Enhanced Mechanical Properties of Nanocrystalline B4C-SiC Composites by in-situ High Pressure Reactive Sintering

A unique optimized of core-shell structural B4C nanopowder, sintering aid additive of Si, and high-pressure sintering technique has been used to process nanocrystalline B4C-SiC ceramics with enhanced mechanical properties. C-coated B4C nanopowder was initially uniformly mixed with micron Si of different content by ball-milling. B4C-SiC composites with a homogenous distribution of SiC in B4C matrix were subsequently obtained by sintering the mixed powders at 6 GPa and 1600 ºC. The added Si reacted with submicron amorphous carbon layer and amorphous carbon nanoshell to form dispersed SiC nanocrystals and Si-C phase filled at B4C grain boundaries and pores, respectively.

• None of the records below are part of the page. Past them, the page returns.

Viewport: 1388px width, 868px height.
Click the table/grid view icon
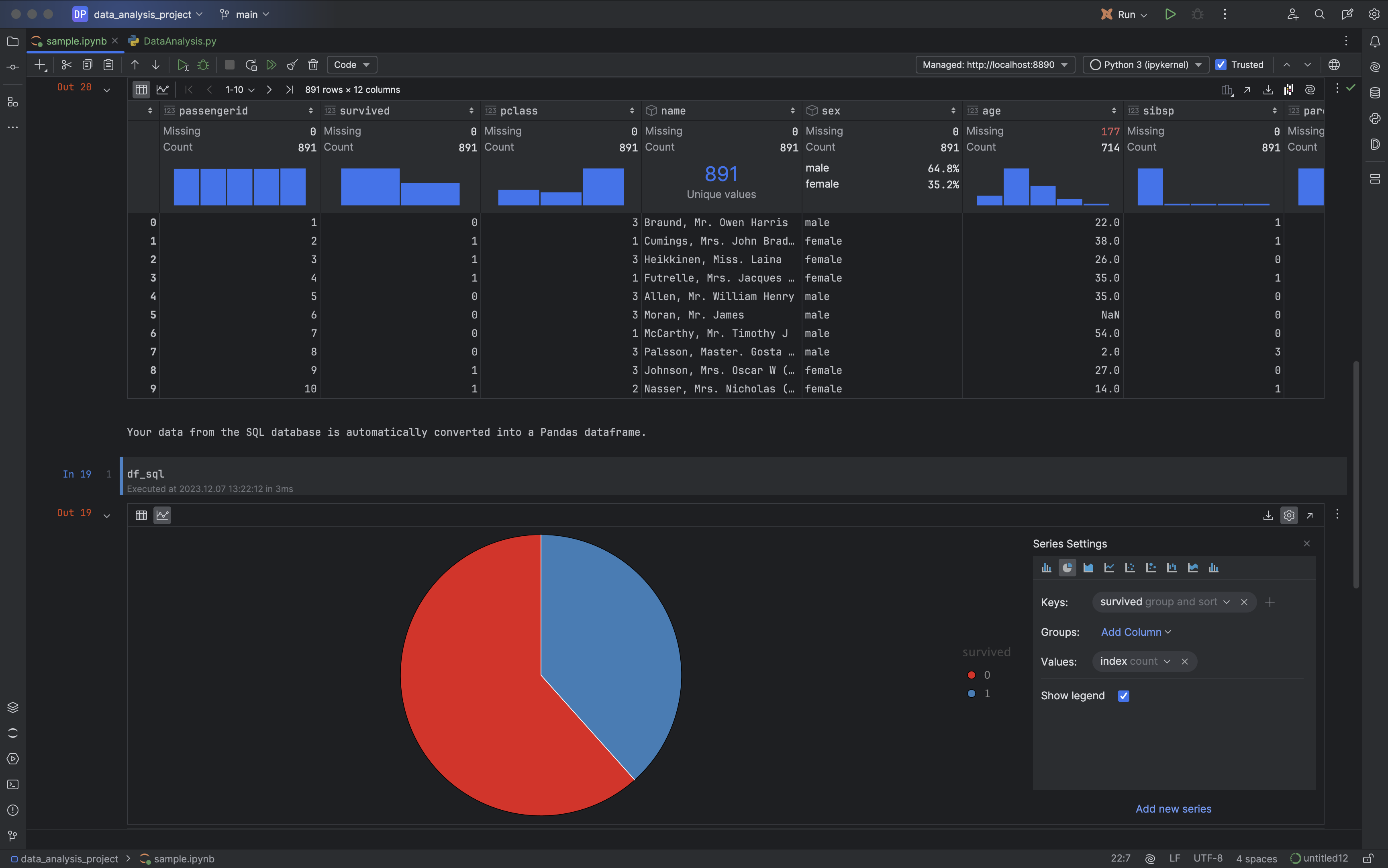pyautogui.click(x=141, y=514)
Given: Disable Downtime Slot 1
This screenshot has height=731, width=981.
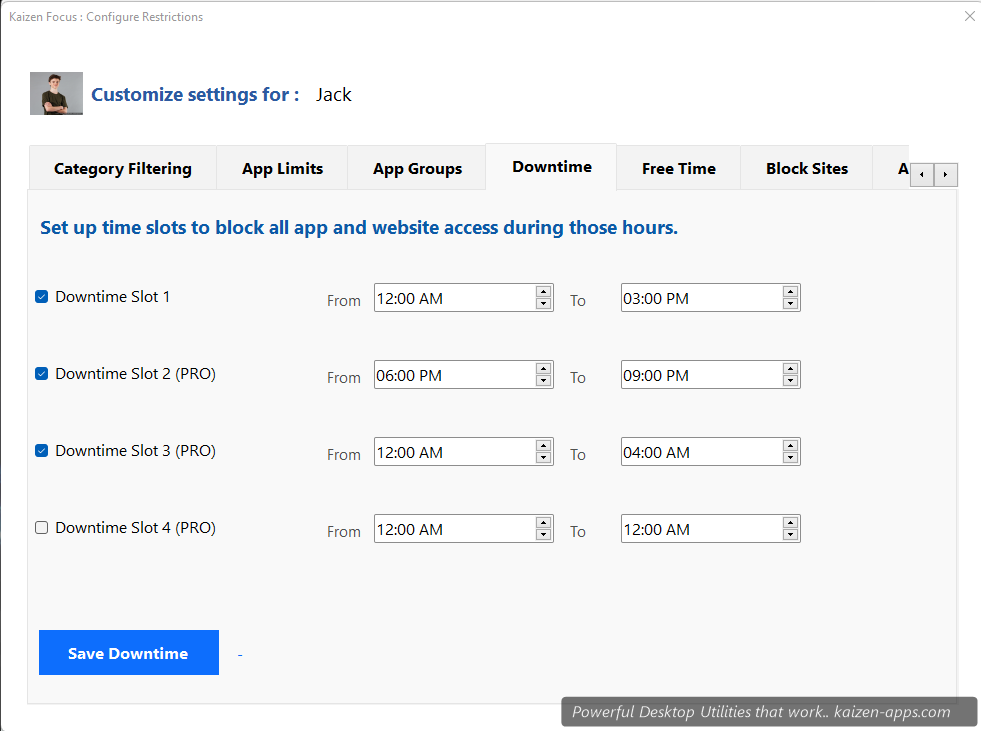Looking at the screenshot, I should pyautogui.click(x=41, y=296).
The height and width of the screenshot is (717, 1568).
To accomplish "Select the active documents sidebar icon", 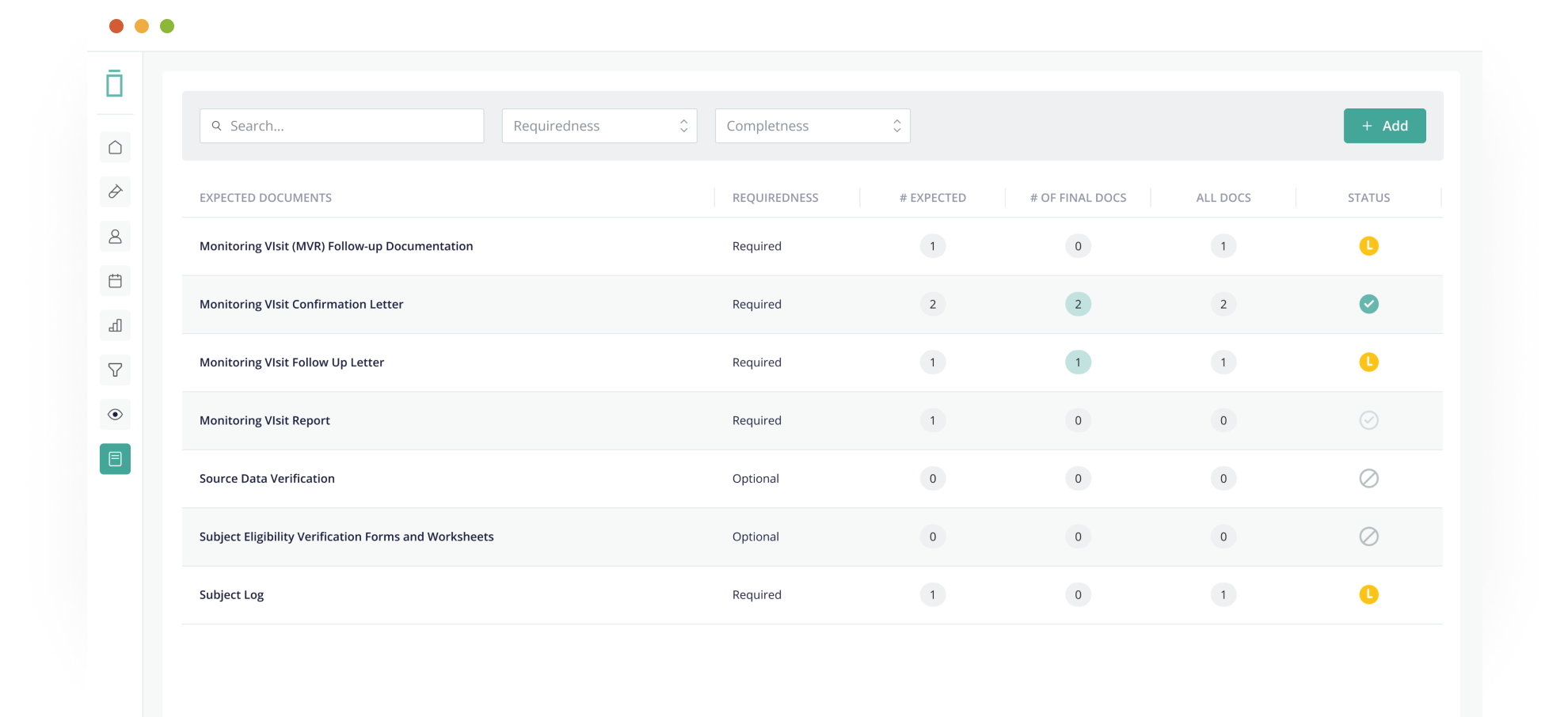I will 115,459.
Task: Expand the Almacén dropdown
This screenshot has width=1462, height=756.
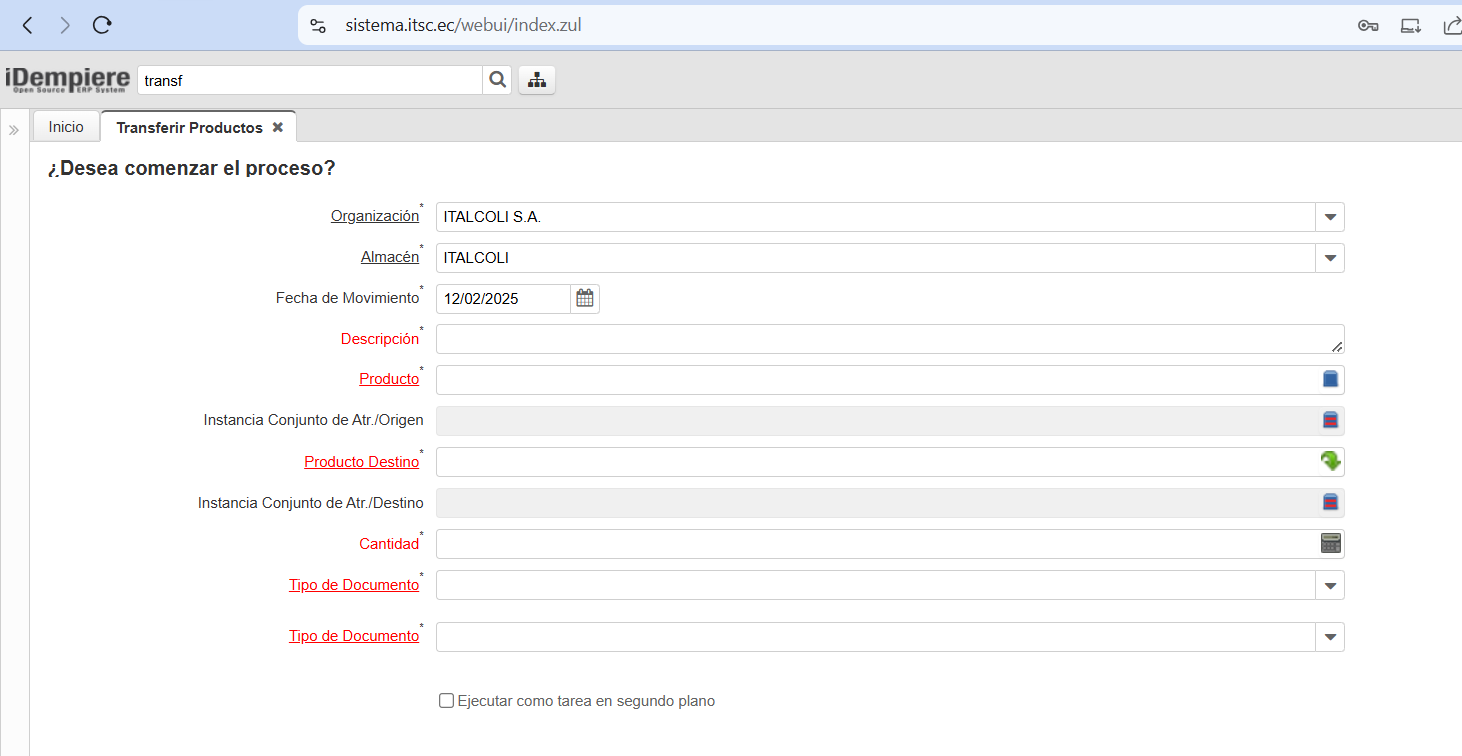Action: (x=1330, y=258)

The prepared composite had the most outstanding mechanical properties when the Si content in the precursor was 15 wt%, with a hardness reaching 37.8 GPa and a fracture toughness reaching 7.3 MPa·m1/2. Microstructural characterizations indicated that the multi deflection of nanoscale crack caused by intergranular fracture, the covalent bonding of Si-C phase at the grain boundary, and the abundant nanotwin substructure were jointly responsible for the superior performance in hardness and fracture toughness.